-- What you should do --
Output the data unchanged and complete, minus the images.

________

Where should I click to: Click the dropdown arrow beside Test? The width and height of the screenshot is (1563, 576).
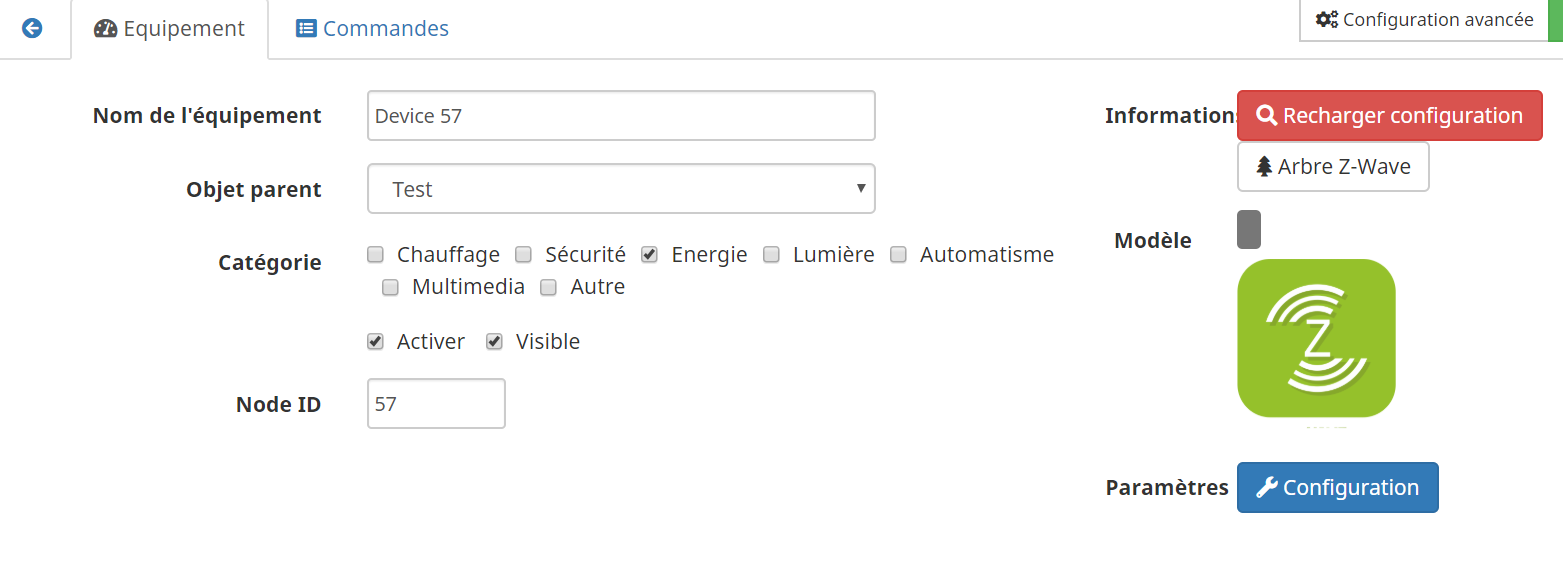click(x=861, y=188)
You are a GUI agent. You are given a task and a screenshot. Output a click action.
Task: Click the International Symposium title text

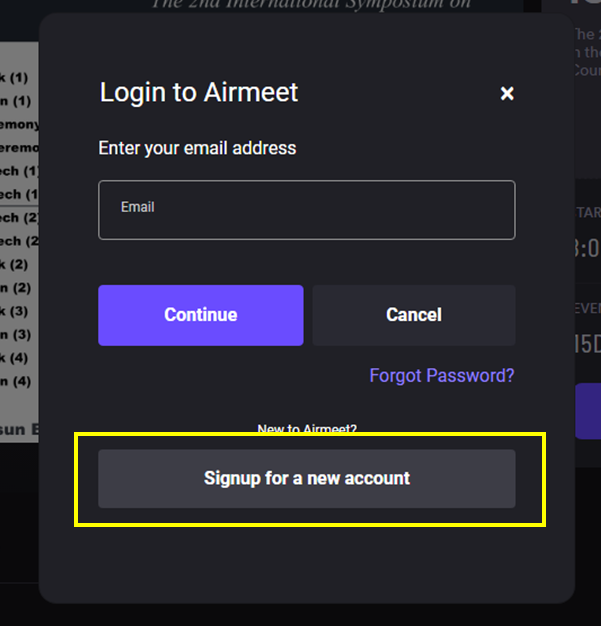click(311, 5)
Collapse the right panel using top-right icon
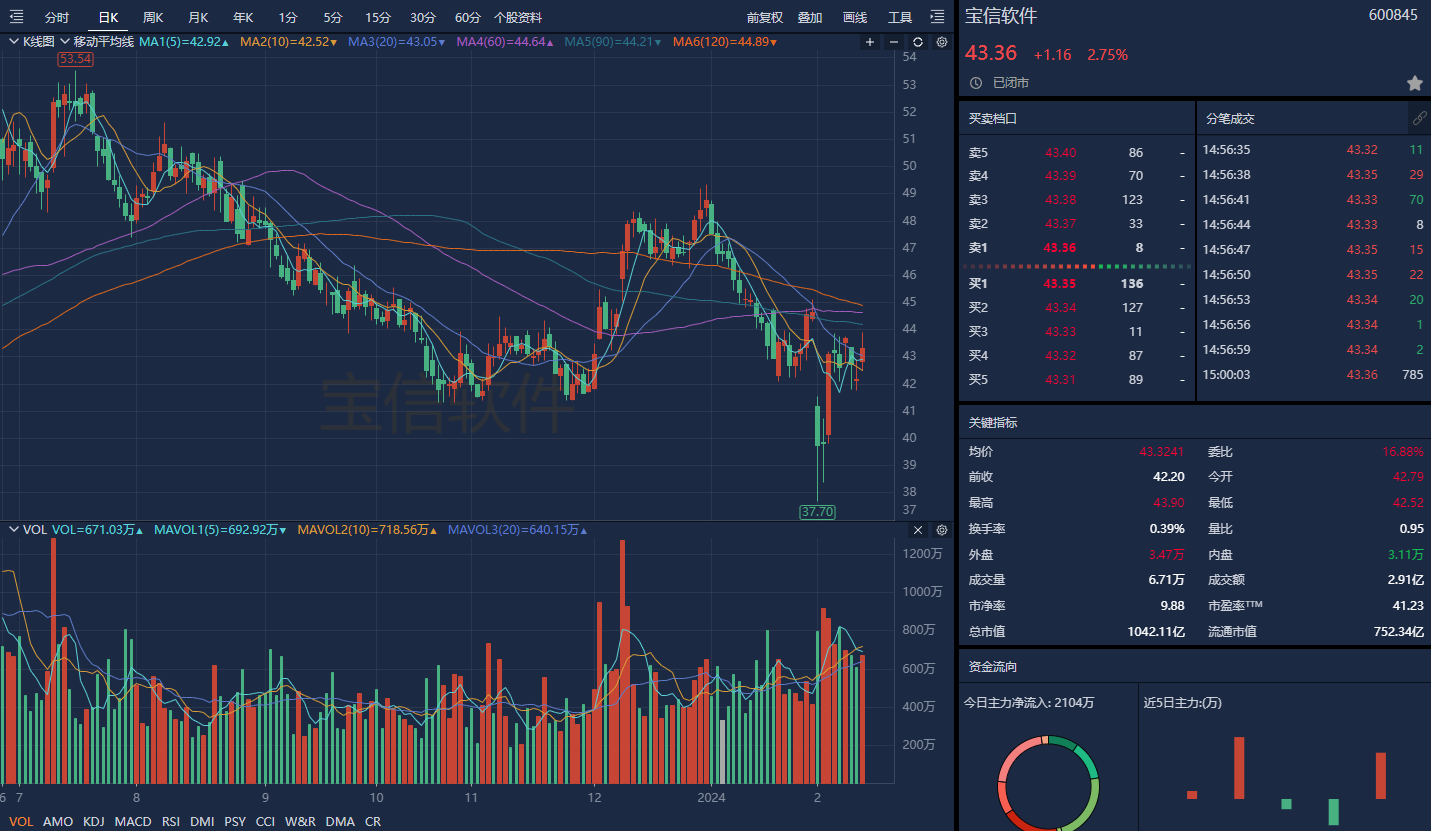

________

-- Output --
Where should I click to: Click the dropdown arrow beside Test? The width and height of the screenshot is (1563, 576).
click(x=861, y=188)
You are a GUI agent. You are given a task and a screenshot. Output a click action.
Task: Click the International Symposium title text

click(311, 5)
Collapse the right panel using top-right icon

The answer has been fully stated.